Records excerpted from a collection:
((

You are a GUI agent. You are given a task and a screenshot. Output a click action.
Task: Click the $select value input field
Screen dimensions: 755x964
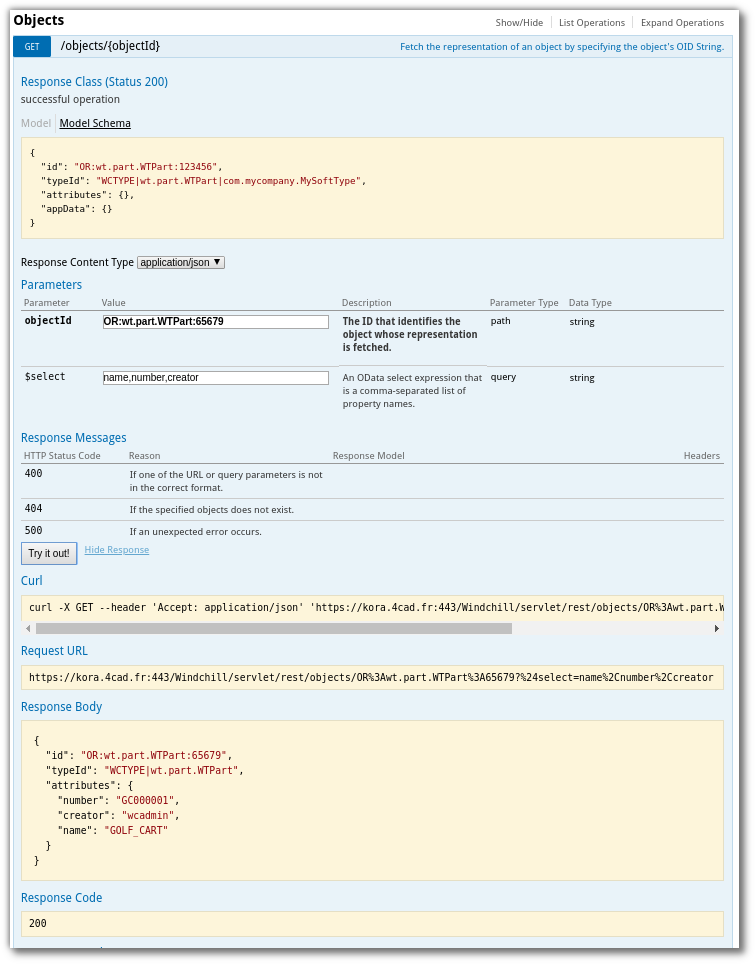point(216,377)
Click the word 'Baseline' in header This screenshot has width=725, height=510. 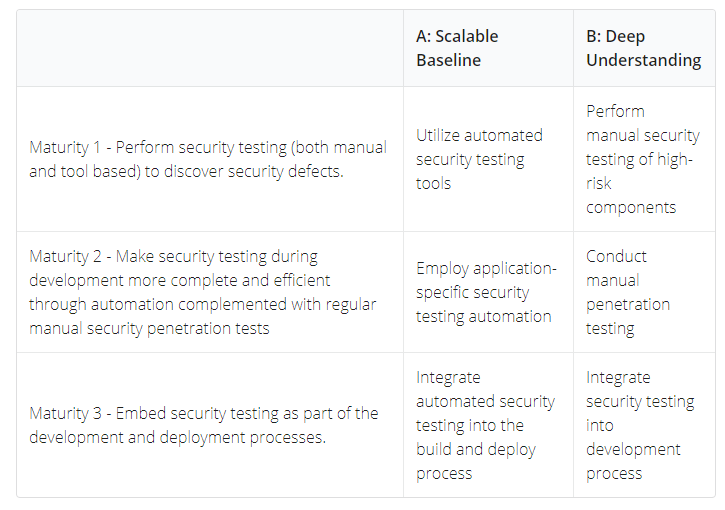[449, 60]
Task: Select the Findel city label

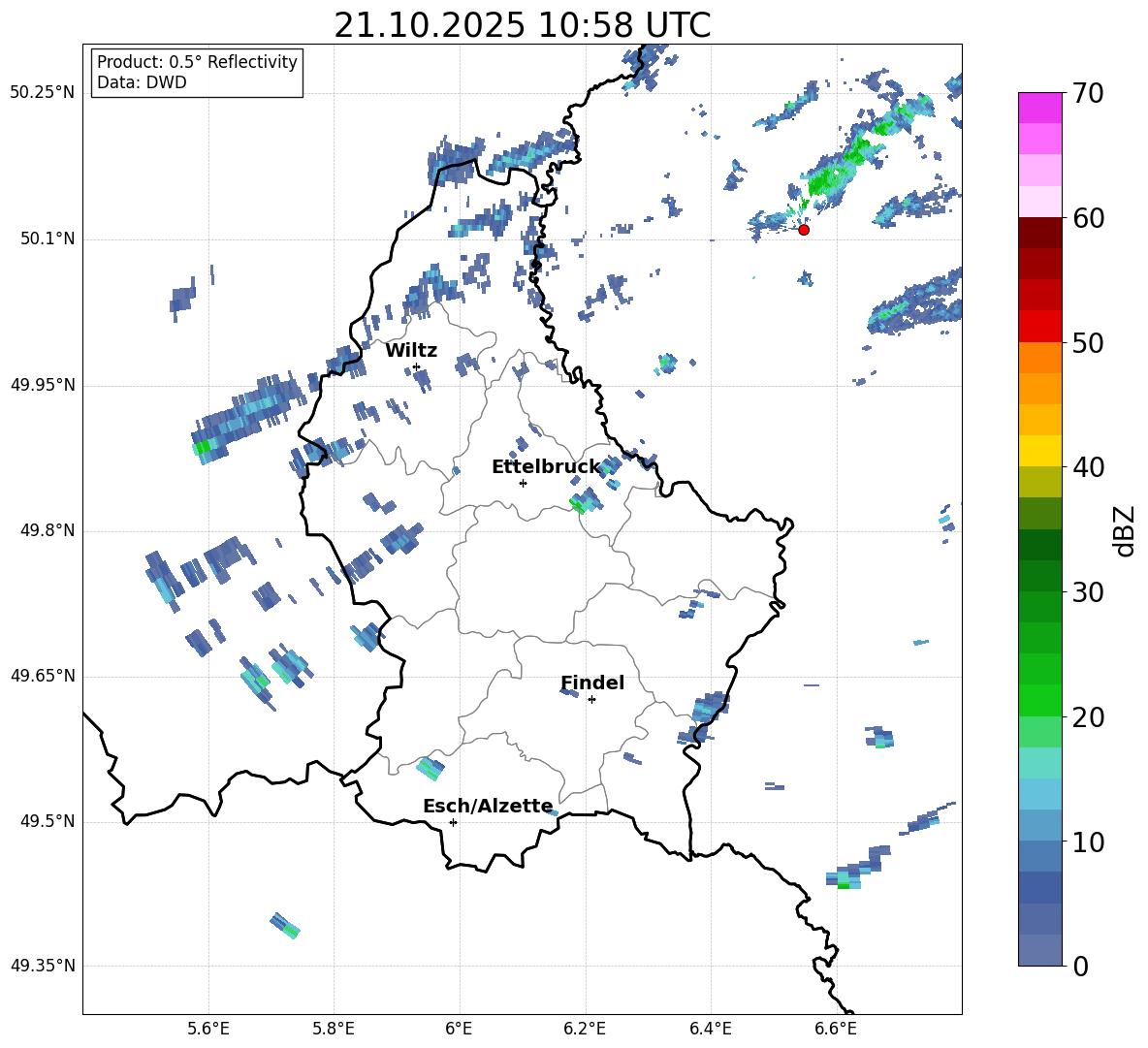Action: pyautogui.click(x=592, y=683)
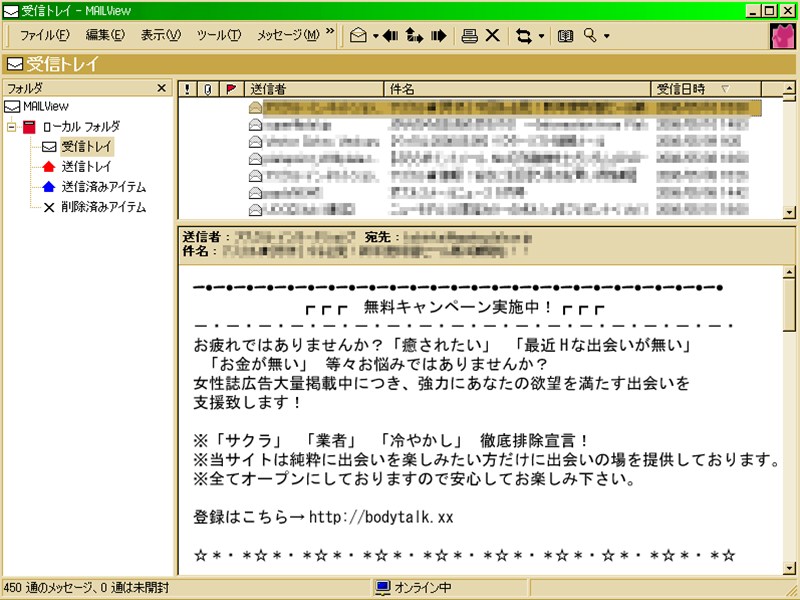Screen dimensions: 800x600
Task: Click the new mail envelope icon
Action: [x=358, y=36]
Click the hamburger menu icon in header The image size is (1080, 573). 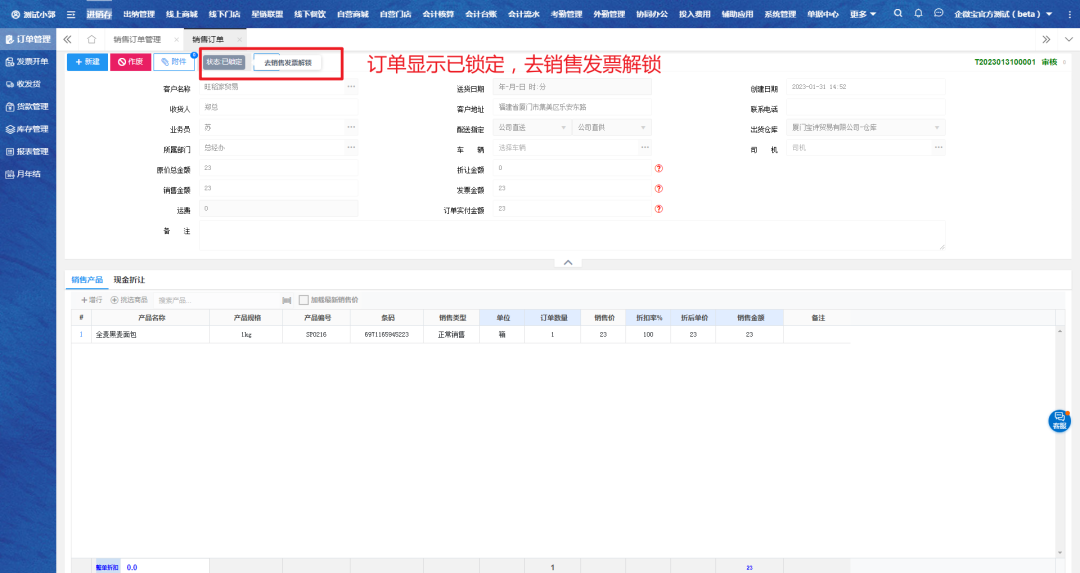click(71, 14)
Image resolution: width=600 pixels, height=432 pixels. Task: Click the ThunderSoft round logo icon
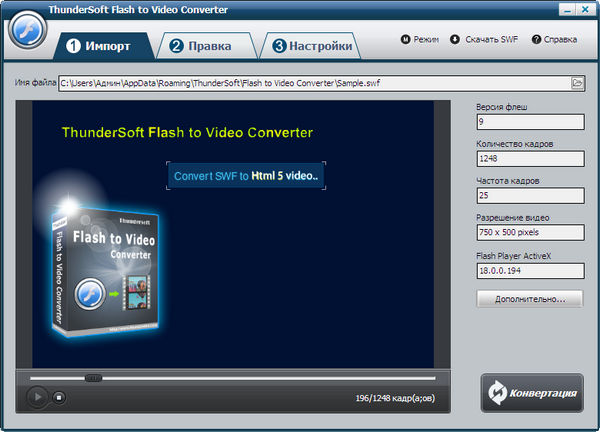click(30, 30)
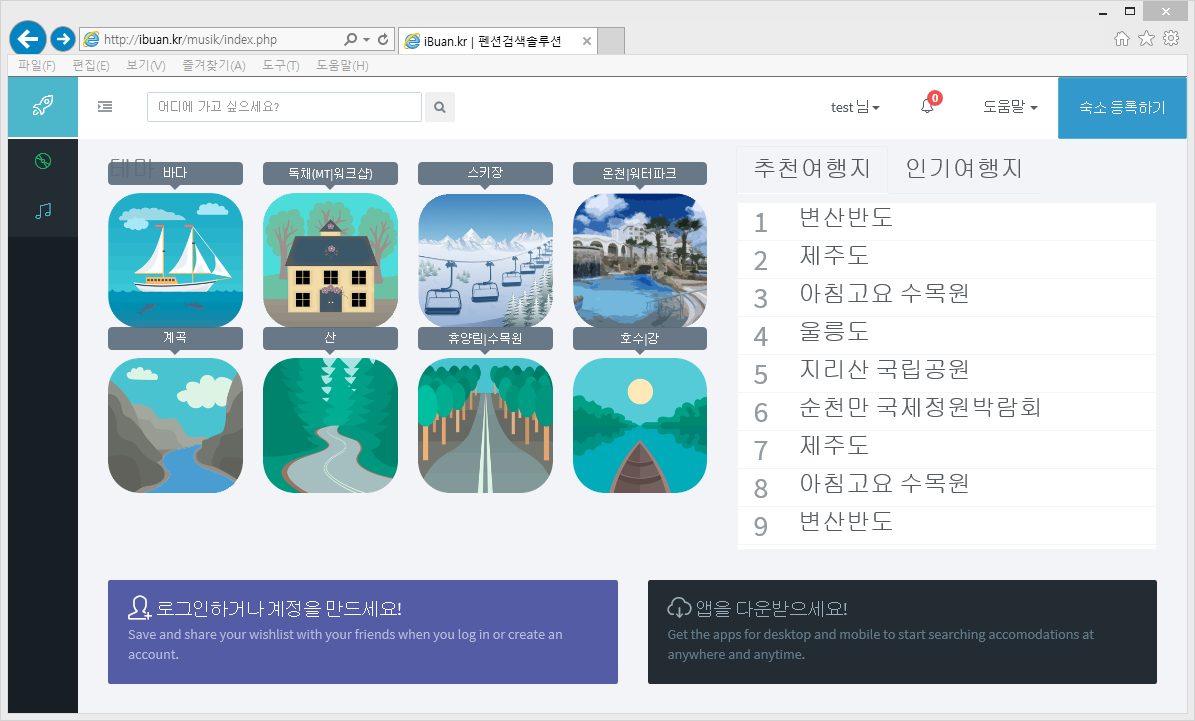Viewport: 1195px width, 721px height.
Task: Click the browser back arrow button
Action: pyautogui.click(x=27, y=39)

))

▸ **What is expected**: Write out, exactly and with nothing added, every line from the one that holds "Image resolution: width=600" to the end of the entries above; pictures stay out.

▸ **Answer for this exercise**:
Image resolution: width=600 pixels, height=432 pixels. Task: Click the ThunderSoft round logo icon
click(30, 30)
Viewport: 1195px width, 721px height.
Task: Click the browser back arrow button
Action: pyautogui.click(x=27, y=39)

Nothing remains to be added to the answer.